- 54°12′9.8″N 4°37′44.7″W﻿ / ﻿54.202722°N 4.629083°W

= Ballacraine =

Ballacraine (/gv/, "McCrayne" or "Craine's farm"; archaic Ballagarraghan Beg) is a site on the Isle of Man TT course, located between the 7th and 8th milestones of the track. It is at the junction of the A1 Douglas to Peel and A3 Castletown to Ramsey primary roads in the parish of German. It is now at the east end of the ribbon development of St. John's village. At the junction is the former public house, the Ballacraine Inn, now a private residence.

==Motor sport heritage==
Ballacraine was part of the 37.50 Mile Four Inch Course for the RAC Tourist Trophy automobile races held in the Isle of Man between 1908 and 1922.
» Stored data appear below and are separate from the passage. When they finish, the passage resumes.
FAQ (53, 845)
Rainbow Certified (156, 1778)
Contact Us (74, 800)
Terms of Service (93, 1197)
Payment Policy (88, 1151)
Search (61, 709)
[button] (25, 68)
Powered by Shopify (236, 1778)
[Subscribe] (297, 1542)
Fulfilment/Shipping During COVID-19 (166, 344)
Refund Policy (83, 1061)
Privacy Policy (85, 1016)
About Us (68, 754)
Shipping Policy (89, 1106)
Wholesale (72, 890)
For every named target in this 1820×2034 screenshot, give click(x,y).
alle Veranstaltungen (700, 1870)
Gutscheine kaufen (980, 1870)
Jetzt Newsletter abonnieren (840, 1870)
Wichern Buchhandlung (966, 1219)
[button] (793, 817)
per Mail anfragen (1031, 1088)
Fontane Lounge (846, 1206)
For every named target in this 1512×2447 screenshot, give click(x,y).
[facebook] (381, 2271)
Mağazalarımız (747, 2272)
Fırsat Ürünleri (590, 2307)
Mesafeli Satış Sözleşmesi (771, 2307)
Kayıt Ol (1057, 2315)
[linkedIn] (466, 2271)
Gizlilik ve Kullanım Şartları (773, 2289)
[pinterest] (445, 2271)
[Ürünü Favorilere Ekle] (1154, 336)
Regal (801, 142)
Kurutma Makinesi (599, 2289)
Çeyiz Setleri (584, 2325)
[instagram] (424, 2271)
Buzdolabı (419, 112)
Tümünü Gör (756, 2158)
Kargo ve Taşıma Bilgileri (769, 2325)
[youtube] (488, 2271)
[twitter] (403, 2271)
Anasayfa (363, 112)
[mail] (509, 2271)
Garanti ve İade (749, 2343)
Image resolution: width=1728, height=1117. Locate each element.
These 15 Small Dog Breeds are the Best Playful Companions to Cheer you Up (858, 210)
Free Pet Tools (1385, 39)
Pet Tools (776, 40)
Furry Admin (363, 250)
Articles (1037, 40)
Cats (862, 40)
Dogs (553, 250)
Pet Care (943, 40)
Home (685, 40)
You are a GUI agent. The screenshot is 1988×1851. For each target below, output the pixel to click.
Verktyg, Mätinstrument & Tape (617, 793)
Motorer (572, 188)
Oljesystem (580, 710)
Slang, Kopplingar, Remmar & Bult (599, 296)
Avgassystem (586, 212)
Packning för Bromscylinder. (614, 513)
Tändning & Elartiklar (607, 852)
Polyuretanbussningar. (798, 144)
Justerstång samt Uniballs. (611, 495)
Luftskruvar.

A section of the A3 Castletown to Peel road to Ballacraine and the Douglas to Peel road from Ballacraine to Quarterbridge, Douglas was used for the 1905 International Motor-Cycle Cup Races.

The Ballacraine sections of the A1 and A3 roads were part of the St. Johns Short Course used for the Isle of Man TT races between 1907 and 1910.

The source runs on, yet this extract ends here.